A poco a poco tutta l’Europa attua le stesse misure. Tuttavia, il cimitero resta inseparabile dalla chiesa in molte zone europee, come nei paesi baschi, nell’Europa centrale, in Svezia, Norvegia, Danimarca, Olanda e nella Germania settentrionale.
Il compromesso tra chiesa e stato, a proposito di morte e cimiteri, si realizzerà dividendo i compiti: il cerimoniale della morte restò affidato alla Chiesa, mentre le incombenze della sepoltura furono regolamentate da leggi nazionali e affidate ai municipi.

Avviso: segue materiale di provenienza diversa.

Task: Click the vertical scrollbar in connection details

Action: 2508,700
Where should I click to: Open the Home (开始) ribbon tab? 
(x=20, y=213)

Volendo riportare un po’ di storia sul cimitero comunale di Castelvetrano, esso fu costruito in rispetto della legge 11 marzo 1814, nel 1840 (dopo 26 anni). Il Ferrigno ebbe a scrivere in quella occasione: “La scienza non poteva più tollerare che il putridume dei cadaveri, lasciati nei vortici dei carnai, ammorbasse l’aria”.
Infatti, fino a quella data, i cadaveri dei ricchi erano sepolti nelle chiese, mentre quelli dei poveri andavano a finire nelle fosse comuni, veri carnai, profondi sino a sei metri che contenevano sino a 700 cadaveri.
Essi esistevano in alcune zone interne dell’abitato: uno si trovava nell’odierna Via G. La Croce, il vicolo che il Noto denomina "del cemeterio" che, per l’occasione, anticamente era chiamata “Via delle anime poverelle”, situato alle spalle della Chiesa della Catena con frontale in Via Denaro.
Un altro carnaio, “Pozzo dei Sitti” si trovava nei pressi della Chiesa di San Giuseppe, oggi Piazza Diodoro Siculo, mentre un terzo, “di San Rocco”, si trovava alle spalle della Chiesa di Sant’Antonio Abate, dove oggi c’è un giardinetto interno.
Inoltre, quasi tutte le chiese conventuali erano provviste di carnaio, mentre, per i condannati a morte, c’era la fossa comune di San Leonardo.
Il Ferrigno, un nostro concittadino insigne ricercatore, nel suo opuscolo “La peste di Castelvetrano” descrive lo svolgersi della peste del 1624 – 1626 ed i provvedimenti presi dalle autorità: vicino la Chiesa di San Francesco di Paola, tra le attuali Via Lazzaretto e Via Quintino Sella fu istituito un lazzaretto per la cura dei contagiati.
Nelle vicinanze, nello spazio dove oggi si trova la scuola Benedetto Croce fu istituito un cimitero e tutta l’area venne chiamata “Beati Morti”. La zona, chiamata località Sant’Alessio, fu circondata da muri ed al centro fu posta una croce di ferro con piedistallo in muratura. I morti venivano sepolti in fosse singole e coperte di calce vergine e, quindi, di terra. Questo cimitero, chiamato “degli appestati” si è conservato fino al 1950 circa. Quindi la vasta area fu adibita ad area edificabile.
Un altro cimitero di emergenza si trovava a sud dell’aeroporto Fontanelle, nella zona chiamata Pusterla; durante il colera del 1867 vi furono seppellite le persone morte per contagio. Era esteso 70 are; risulta che il Comune acquistò il terreno da Maria Antonia Angelo in Sciacca, "per rogito in notar Castelli Francesco , a’ 6 febbraio 1872, giusta delibera del Consiglio Comunale del 18 luglio 1869". Nell’arco di pochi anni, fu lasciato in completo abbandono e col tempo se n’è persa ogni traccia.
Al pietoso ufficio del trasporto e sepoltura dei deceduti provvedeva in un primo tempo la Congregazione di N.S. degli Agonizzanti. Abolita la Congregazione, subentrarono i becchini di professione. Essi pretendevano lauti pagamenti in rapporto ai redditi dei defunti; anche i poveri dovevano pagare, viceversa i morti li lasciavano in casa.
Anche la cassa funebre si doveva pagare, ma per i poveri provvedeva il comune. La cassa, però, deposto il cadavere nel carnaio, serviva per altri trasporti. Intorno al 1864 è stato istituito un apposito servizio, a mezzo di carrozze funebri e becchini, finanziato dal Comune.